EXCERPT TO READ:

Guests on the 70 episodes Spotify just purged included professor and YyouTuber Gad Saad, who wrote on Twitter of the show he appeared on, “I believe that in that particular episode (if memory serves me right), Joe had uttered the n-word (I can’t remember the context but it was not in a racist manner notwithstanding the likely minefield).”

In a Jan. 31 statement, Rogan had apologized to Spotify over the COVID misinformation backlash and said he would “try to balance things out” in future episodes.

Spotify’s mass removal of additional “JRE” episodes was spotted Friday by right-wing author and podcaster Michael Malice (real name Michael Krechmer), who noted in a tweet that the streamer had removed two episodes on which he was a guest. Malice directed followers to a website that tracks Spotify’s removals of “Joe Rogan Experience” episodes; Variety confirmed the ones listed are no longer available.

Previously, Spotify had pruned 43 “JRE” episodes from the catalog after the company added Rogan’s show in September 2020 under a $100 million exclusive distribution pact. Those included segments with right-wing figures such as Infowars’ Alex Jones, Gavin McInnes and Milo Yiannopoulos and also episodes with comedians.

AVAILABLE DATA:

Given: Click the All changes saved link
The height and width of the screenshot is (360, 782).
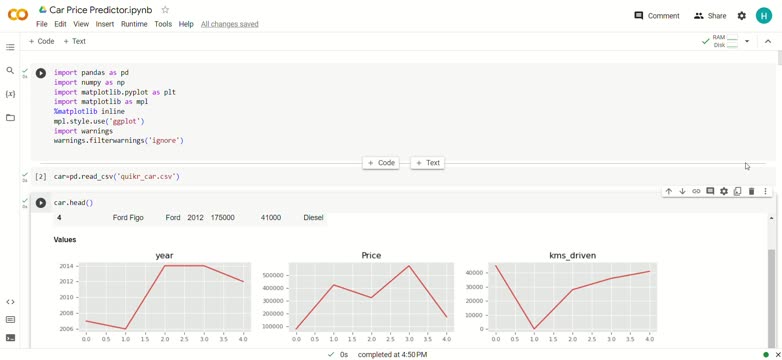Looking at the screenshot, I should (x=229, y=24).
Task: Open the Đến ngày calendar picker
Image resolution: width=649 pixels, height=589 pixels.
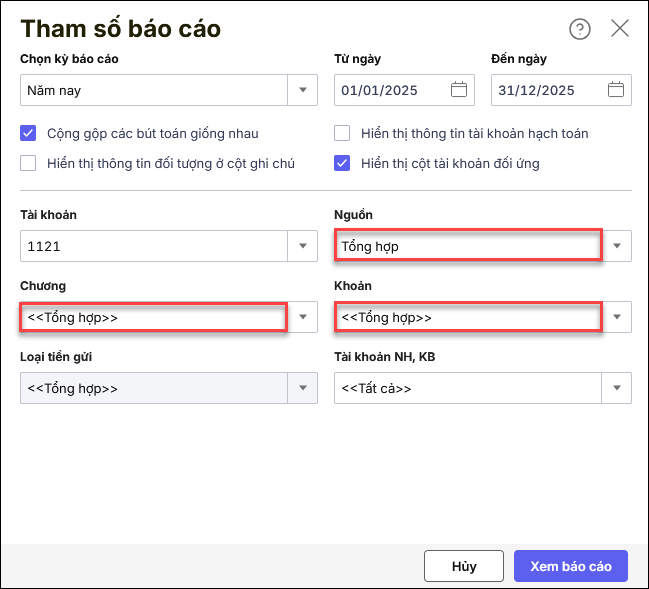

SET OF TASKS:
a) In the excerpt about Spotify removing "Joe Rogan Experience" episodes, what is Michael Malice's real name?
b) Continue the excerpt about Spotify removing "Joe Rogan Experience" episodes, starting after its final sentence.

OUTPUTS BY TASK:
a) Michael Krechmer

b)
The latest batch of “Joe Rogan Experience” eps pulled by Spotify featured guests including podcaster, actor and comedian Marc Maron, LGBTQ activist and author Dan Savage, political commentator Kyle Kulinski, and comedians Tom Segura, Iliza Shlesinger, Theo Von, Brian Redban, Rich Vos and Pete Holmes.

An independent research poll conducted this week found that 19% of Spotify users claimed they had canceled their accounts or were planning to do so because of Rogan’s podcast, but analysts believe the effect of boycott efforts will ultimately be minimal. Spotify is projecting growth for both total users and subscribers for the first quarter of 2022.

Spotify chief Daniel Ek Spotify, on the company’s Q4 earnings call this week, said “it’s too early to know what the impact may be” from the Rogan controversy. He added, “But I feel good about where we are in relation to that, and obviously, top-line trends looks very healthy still.”